* **Extract to read**:
+-------+

First, thanks to everyone for the comments and suggestions.
You also haven't mentioned your daughter in this. How does she fit in? Is she happy or not? Mummy's or daddy's girl? Where is her journey, still at school, getting ready for college? Many questions I probably shouldn't pry into, but you need to ask.
My daughter's 13. And she can be a struggle, as most 13 year olds probably are. Though I can honestly say that really has nothing to do with my current malaise. And my wife's patience with her isn't the best. She gets frustrated quick. It's not the cause of her issues, just another symptom. You know, though, thinking back, that was how old I was when my parents split up (I was actually happy they split up--it wasn't a healthy relationship). I guess that's one parallel--though I think it's just a coincidence as this has been something that's been building for a few years now.
My wife isn't a bad person. She's just always tended toward the negative end of things, glass half empty. I don't wish her any ill. It's just over time I find it's dragging me down as well. I am generally a positive person. And I used to try to get her to look at the bright side.
And I freely admit to my own faults. I am certainly not perfect. I can be guilty of stubbornness at times (if you've seen debates I've been involved with here you'd see that) and I can procrastinate. She accused me of laziness, but I honestly don't think that's the case. I do my share, but it might be before I go to bed instead of right then and there. I used to even argue my case, but I don't anymore. I just listen and don't really put up much of a defense anymore. I don't want to sound harsh or insensitive, but I find that I don't really care anymore.
I concur--if you can, talk to a counselor. Why not be open about why you are going--nothing you have said here is anything that should not be said to your wife. In fact, hearing you describe her and your marriage, I think these are things she deserves to hear and you both deserve to work on and/or work out (I think you've been very thoughtful in what you've written about her). You have expressed concern for her happiness, noted that she's a good person and great mother (even when it's challenging), and are noticing that her temperament has changed over the years. You have expressed feelings of loneliness and having to hide your feelings in your marriage. To say "I care about you and you deserve happiness," to both her and to yourself--it's hard, but it's true.
1. Is part of the reason your wife is unhappy all of the time because you aren't what you "sold" her leading up to your marriage? If so, is the reason you aren't because you never were, because she had her own false expectations, or because you aren't putting in the work to be? The answers to these questions might point the way forward.

+-------+

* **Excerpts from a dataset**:
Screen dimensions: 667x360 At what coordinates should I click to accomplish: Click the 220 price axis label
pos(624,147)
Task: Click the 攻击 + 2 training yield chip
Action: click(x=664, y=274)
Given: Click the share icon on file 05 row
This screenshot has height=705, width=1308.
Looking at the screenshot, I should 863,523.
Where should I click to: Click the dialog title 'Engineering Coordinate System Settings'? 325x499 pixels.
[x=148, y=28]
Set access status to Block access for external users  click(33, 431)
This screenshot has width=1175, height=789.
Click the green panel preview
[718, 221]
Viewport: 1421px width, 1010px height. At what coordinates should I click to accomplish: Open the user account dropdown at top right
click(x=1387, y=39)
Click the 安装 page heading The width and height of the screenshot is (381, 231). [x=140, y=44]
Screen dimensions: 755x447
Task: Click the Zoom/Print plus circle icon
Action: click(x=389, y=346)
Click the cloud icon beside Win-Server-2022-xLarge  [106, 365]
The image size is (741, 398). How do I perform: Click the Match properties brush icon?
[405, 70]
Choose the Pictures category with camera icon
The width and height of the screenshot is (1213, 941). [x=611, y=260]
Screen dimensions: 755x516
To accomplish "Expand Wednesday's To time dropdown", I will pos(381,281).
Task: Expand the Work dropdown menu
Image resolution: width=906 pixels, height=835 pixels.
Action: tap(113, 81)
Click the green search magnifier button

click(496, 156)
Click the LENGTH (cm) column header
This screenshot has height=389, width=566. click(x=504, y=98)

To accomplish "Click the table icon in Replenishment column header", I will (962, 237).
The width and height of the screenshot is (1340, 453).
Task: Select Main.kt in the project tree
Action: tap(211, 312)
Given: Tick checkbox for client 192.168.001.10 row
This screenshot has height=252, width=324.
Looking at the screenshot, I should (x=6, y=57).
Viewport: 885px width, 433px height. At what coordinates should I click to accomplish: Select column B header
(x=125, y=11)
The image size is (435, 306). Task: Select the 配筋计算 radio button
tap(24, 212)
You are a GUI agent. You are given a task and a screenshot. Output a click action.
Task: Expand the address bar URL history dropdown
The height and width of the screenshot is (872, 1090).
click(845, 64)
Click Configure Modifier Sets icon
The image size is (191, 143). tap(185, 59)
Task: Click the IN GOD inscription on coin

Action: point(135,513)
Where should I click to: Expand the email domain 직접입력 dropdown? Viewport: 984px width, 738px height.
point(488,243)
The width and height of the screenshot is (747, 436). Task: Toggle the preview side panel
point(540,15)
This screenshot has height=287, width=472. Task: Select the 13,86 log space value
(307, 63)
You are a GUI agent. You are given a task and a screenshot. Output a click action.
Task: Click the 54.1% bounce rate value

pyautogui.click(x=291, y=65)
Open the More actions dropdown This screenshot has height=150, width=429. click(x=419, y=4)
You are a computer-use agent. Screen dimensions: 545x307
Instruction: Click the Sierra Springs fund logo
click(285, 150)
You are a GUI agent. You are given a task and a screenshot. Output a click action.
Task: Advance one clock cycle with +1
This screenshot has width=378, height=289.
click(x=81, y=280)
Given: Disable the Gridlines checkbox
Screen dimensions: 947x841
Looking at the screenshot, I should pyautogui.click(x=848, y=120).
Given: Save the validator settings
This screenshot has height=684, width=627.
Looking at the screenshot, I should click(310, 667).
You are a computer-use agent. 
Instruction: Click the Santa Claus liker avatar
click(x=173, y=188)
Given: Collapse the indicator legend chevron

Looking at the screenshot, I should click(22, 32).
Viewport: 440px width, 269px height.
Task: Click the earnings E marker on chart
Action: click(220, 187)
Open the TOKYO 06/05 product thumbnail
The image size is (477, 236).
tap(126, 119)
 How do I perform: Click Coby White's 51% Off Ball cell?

+-------+

* **Work instruction A**: In the marriage discussion, copy everything from "My wife isn't" down to "the bright side.", switching "dragging me down" for "wearing me down".
* **Work instruction B**: According to the marriage discussion, how old is the writer's daughter?
* **Work instruction C**: Decide whether each statement agrees with the marriage discussion, answering yes or no and quoting the deciding words: (i) The writer describes themselves as generally a positive person. (ii) The writer was unhappy when their parents split up. (iii) The writer agrees with the accusation of laziness.

* **Exercise output A**:
My wife isn't a bad person. She's just always tended toward the negative end of things, glass half empty. I don't wish her any ill. It's just over time I find it's wearing me down as well. I am generally a positive person. And I used to try to get her to look at the bright side.

* **Exercise output B**: She is 13.

* **Exercise output C**:
(i) Yes: "I am generally a positive person."
(ii) No: "I was actually happy they split up"
(iii) No: "She accused me of laziness, but I honestly don't think that's the case."